BIFs gave Lockwood's kitty his name. You can see the resemblance!
Tommy Thompson: Gneiss. Very gneiss.
Gneiss IS very nice! I love metamorphic rocks of all sort, but gneiss is in a class of its own: it's one of the first I was able to reliably recognize in the wild.
Gneiss is a streaky rock that can form either from sedimentary rocks or igneous ones. It forms under the roots of mountains, mostly, where temperatures and pressures are mind-boggling.
My favorite gneiss is, happily, one that can be found in abundance quite nearby: orthogneiss. It's a salt-and-pepper colored rock that is unbelievably shiny on fresh surfaces. Enormous dark biotite and hornblende crystals gleam and twinkle like little shards of midnight captured in stone. It's easy to recognize in the field: in addition to being a dramatic, glittery black and white, it's got a very distinct pattern. Look at it from the side, and the black minerals are long streaks. Look at it head-on, and the streaks turn into points. This is an excellent rock to start new geologists on!
Susan Algren Van Sant: Moraine
Moraines! These are things I barely knew existed back in Arizona, although if I'd spent more time on the San Francisco Peaks, I could have gotten to know one.
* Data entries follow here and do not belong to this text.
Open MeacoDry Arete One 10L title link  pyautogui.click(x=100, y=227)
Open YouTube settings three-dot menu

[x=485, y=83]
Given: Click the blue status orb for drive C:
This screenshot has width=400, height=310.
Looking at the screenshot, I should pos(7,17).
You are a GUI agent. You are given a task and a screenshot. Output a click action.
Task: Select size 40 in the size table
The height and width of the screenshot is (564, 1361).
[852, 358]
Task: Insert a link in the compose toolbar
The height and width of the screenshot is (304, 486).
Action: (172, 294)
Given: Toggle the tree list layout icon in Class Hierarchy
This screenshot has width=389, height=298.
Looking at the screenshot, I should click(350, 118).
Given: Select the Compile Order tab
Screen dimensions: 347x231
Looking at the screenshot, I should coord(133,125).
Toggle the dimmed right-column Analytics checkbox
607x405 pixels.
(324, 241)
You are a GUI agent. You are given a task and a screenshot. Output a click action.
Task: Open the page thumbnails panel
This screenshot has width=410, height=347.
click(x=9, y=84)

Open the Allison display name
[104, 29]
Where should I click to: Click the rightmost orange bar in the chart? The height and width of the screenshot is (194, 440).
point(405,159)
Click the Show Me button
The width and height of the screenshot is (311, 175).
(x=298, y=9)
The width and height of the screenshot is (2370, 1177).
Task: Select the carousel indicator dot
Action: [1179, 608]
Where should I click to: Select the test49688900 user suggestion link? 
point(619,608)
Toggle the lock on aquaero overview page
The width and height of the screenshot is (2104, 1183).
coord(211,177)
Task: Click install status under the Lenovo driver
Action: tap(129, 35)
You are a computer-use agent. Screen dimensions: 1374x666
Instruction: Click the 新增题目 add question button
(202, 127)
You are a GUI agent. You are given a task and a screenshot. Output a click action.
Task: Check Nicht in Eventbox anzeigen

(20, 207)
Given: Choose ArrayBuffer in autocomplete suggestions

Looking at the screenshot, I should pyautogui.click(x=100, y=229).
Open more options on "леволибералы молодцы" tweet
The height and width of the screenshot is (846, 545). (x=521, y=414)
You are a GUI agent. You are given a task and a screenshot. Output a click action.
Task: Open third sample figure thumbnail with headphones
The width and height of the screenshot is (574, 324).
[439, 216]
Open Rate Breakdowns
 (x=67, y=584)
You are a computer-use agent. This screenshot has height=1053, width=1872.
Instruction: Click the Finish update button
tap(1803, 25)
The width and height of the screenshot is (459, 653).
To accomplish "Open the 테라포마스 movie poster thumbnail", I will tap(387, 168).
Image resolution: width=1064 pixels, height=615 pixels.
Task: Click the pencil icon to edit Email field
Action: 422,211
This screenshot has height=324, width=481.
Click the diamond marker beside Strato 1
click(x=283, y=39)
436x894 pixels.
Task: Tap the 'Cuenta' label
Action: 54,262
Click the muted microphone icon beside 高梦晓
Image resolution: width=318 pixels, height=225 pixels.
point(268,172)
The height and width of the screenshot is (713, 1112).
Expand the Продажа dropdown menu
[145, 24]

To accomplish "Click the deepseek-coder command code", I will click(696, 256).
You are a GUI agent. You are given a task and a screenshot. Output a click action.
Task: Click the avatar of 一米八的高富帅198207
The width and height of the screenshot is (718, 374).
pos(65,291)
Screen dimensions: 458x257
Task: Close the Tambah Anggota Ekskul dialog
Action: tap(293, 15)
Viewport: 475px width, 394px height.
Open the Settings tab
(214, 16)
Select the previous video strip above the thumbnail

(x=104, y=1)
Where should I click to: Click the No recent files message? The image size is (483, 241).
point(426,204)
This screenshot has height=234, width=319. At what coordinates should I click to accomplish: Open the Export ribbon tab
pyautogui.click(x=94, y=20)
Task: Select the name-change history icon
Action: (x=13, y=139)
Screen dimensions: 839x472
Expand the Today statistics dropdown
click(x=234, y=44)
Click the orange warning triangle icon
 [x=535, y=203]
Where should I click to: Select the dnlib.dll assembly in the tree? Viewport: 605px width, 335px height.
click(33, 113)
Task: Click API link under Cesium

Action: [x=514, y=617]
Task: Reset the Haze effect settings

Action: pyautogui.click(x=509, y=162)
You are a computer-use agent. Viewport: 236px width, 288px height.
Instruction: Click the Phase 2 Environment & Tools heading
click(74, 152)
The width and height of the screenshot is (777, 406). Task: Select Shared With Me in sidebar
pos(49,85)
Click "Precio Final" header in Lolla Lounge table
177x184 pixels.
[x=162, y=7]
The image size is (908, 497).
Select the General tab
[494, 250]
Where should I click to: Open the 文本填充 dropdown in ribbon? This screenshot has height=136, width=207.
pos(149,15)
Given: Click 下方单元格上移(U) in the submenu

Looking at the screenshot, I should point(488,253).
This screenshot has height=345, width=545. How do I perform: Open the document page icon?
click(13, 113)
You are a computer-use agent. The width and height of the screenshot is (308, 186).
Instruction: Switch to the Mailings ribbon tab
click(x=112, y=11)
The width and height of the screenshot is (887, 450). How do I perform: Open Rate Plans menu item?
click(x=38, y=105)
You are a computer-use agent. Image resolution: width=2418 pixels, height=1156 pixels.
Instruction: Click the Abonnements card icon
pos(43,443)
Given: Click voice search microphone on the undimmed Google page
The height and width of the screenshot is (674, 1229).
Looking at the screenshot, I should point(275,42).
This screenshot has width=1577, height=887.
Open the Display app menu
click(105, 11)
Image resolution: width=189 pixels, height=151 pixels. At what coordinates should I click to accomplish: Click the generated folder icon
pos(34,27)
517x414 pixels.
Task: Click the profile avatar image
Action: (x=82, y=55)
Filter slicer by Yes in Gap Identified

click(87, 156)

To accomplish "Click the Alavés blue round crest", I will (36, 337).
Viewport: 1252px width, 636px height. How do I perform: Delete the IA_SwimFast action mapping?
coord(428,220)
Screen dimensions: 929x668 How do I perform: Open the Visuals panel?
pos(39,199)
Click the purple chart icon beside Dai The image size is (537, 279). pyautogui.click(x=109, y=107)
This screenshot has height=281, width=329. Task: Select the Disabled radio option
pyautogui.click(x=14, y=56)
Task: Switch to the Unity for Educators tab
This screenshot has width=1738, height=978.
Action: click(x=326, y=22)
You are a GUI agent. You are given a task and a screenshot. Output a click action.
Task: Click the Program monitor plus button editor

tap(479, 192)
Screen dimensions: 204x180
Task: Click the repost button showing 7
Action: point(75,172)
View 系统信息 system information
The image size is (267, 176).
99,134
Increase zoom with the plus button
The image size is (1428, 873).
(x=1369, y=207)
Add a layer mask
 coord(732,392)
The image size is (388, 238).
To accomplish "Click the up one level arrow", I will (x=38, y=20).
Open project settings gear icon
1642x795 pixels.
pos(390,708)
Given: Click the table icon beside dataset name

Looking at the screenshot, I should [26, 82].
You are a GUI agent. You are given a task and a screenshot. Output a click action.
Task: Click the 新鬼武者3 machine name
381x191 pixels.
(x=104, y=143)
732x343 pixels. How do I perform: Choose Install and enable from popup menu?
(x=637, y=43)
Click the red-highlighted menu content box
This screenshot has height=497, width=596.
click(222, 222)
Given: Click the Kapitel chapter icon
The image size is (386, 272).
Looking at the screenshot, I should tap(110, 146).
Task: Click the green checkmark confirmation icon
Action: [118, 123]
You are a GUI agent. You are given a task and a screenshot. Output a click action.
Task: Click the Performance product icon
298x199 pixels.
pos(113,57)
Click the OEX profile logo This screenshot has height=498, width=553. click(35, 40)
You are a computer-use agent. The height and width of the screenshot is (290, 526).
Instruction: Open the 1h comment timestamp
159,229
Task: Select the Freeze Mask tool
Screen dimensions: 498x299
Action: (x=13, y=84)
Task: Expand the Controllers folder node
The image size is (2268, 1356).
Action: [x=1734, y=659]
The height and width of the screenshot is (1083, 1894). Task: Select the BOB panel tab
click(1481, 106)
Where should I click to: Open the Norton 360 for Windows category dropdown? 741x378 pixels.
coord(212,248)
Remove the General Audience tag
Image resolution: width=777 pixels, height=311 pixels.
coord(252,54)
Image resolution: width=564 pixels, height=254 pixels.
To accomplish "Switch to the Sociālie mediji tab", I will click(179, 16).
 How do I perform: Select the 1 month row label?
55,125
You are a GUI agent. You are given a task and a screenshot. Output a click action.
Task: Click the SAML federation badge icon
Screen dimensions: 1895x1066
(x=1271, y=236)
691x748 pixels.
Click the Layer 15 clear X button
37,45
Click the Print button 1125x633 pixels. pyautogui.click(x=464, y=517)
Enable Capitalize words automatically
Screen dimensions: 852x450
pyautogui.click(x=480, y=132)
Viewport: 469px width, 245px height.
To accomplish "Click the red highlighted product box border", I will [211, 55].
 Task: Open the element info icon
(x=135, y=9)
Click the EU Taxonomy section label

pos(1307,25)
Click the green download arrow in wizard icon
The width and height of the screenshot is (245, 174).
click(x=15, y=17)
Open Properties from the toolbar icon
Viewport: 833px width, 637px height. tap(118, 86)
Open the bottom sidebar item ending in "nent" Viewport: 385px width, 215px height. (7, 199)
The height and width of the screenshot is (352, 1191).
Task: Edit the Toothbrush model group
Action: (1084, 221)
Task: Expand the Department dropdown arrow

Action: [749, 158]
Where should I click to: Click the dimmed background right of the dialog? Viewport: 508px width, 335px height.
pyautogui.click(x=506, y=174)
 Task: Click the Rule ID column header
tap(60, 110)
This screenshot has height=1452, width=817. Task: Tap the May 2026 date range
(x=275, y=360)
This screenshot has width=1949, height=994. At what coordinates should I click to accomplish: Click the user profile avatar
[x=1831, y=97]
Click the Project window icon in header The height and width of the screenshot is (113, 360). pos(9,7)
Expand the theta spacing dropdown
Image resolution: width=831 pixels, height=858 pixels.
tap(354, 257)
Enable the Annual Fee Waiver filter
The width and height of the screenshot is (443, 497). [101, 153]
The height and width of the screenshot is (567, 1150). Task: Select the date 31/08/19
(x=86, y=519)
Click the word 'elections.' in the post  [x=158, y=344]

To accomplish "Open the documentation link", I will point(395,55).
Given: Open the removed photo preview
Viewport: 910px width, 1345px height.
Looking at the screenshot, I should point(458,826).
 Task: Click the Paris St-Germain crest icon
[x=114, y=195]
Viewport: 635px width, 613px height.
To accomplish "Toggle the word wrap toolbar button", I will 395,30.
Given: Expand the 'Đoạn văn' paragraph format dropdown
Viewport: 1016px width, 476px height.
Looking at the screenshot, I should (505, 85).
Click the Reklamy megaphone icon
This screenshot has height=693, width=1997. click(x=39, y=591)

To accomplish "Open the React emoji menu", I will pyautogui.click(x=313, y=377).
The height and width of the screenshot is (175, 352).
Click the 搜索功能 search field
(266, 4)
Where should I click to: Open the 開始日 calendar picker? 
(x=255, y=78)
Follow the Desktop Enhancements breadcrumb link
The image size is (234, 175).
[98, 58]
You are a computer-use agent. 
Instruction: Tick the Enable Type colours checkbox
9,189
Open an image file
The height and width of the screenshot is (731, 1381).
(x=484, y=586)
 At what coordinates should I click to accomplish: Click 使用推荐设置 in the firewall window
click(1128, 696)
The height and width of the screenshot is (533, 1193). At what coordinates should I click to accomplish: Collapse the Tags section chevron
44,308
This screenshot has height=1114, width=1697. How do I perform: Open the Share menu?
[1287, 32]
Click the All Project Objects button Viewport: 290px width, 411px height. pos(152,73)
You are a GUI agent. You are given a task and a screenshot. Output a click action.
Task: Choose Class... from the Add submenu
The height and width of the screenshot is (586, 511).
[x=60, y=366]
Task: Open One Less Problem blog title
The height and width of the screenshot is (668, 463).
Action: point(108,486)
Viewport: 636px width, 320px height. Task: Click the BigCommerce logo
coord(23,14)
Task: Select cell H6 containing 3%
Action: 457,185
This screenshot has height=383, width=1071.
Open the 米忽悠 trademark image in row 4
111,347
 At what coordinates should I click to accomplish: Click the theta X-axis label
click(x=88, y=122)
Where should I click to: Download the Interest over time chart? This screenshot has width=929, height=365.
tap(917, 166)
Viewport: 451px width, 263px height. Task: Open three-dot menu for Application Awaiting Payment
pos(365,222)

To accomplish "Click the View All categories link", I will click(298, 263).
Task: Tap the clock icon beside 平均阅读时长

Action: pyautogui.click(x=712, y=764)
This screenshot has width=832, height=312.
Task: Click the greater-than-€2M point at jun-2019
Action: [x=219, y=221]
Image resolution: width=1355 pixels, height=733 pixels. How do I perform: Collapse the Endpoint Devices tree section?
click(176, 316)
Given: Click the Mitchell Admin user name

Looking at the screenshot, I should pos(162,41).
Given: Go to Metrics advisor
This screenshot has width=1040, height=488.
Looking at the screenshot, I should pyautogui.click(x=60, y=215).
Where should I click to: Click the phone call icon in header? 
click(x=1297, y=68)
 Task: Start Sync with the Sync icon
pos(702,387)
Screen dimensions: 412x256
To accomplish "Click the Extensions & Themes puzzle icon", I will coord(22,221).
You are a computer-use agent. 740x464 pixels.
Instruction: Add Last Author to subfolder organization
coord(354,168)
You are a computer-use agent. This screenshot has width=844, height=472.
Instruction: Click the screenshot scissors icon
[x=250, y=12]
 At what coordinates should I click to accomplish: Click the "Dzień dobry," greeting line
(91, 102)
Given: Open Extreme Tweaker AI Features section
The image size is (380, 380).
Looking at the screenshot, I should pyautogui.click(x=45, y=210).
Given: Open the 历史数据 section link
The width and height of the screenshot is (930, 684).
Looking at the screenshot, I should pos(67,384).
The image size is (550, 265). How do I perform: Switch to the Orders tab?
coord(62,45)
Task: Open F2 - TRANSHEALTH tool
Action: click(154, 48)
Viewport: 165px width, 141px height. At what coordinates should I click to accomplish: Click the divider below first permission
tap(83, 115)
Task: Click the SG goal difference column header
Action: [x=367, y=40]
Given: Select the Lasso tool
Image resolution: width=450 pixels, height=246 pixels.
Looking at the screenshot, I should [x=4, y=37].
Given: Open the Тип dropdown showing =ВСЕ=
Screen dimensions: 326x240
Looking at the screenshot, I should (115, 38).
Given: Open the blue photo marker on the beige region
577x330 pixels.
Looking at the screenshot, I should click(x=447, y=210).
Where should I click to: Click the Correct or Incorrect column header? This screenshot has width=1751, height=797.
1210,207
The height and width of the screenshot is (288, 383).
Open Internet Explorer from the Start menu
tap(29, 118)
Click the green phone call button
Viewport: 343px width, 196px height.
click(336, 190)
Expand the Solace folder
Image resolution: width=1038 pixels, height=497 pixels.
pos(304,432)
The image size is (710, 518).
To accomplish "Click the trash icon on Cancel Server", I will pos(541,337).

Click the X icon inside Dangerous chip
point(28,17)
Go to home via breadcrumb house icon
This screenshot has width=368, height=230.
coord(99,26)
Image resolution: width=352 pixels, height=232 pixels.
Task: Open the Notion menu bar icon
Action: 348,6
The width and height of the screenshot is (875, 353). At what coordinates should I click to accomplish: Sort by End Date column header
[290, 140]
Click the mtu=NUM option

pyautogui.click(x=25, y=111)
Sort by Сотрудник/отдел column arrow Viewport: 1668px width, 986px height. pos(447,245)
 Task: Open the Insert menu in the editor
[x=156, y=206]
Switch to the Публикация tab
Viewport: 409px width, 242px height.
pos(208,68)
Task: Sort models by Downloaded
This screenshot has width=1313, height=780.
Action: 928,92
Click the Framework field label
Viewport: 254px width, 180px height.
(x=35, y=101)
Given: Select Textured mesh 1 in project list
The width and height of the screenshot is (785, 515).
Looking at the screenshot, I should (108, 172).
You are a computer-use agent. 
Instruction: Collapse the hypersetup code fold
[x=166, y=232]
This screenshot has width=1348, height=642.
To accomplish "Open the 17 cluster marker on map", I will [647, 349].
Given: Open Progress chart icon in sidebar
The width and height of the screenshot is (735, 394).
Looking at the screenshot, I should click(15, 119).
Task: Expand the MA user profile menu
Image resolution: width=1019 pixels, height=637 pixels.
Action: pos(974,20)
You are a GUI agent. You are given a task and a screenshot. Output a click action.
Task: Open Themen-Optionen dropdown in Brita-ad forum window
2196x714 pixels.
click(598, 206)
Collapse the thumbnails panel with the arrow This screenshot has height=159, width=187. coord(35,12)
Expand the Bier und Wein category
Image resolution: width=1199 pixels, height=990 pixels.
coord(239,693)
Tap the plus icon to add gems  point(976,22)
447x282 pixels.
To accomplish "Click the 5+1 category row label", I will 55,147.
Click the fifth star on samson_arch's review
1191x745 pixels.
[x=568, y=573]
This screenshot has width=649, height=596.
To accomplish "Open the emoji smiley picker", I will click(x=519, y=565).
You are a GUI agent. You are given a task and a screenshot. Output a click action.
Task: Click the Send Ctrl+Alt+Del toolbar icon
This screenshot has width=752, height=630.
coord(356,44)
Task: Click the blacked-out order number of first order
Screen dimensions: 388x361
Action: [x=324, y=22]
Moraines are some of the best glacial features of all time, in my opinion. You may be partial to U-shaped valleys and other dramatic features carved from the ice, but I adore these gargantuan piles of rubble. Have you seen how they form? Just a bunch of debris carried along and arranged by the ice, and left behind when the ice melts.
There are a few different types of moraine, and each one can tell you things about a glacier long vanished. There are lateral moraines, which form alongside the glacier. There are medial moraines, which form down the middle. And there are terminal moraines, which are deposited at the end of the glacier. We know a lot about where Pleistocene ice sheets went and what their extent was by the moraines they left behind.
They are also immense sources of quality sand and gravel for construction purposes, so they can be commercially important. The largest ones form lovely local hills, and in generally flat areas like Illinois and Indiana, may be the only appreciable elevation for miles around. Large or small, long or short, along or across, moraines are some of the neatest glacial geology ever!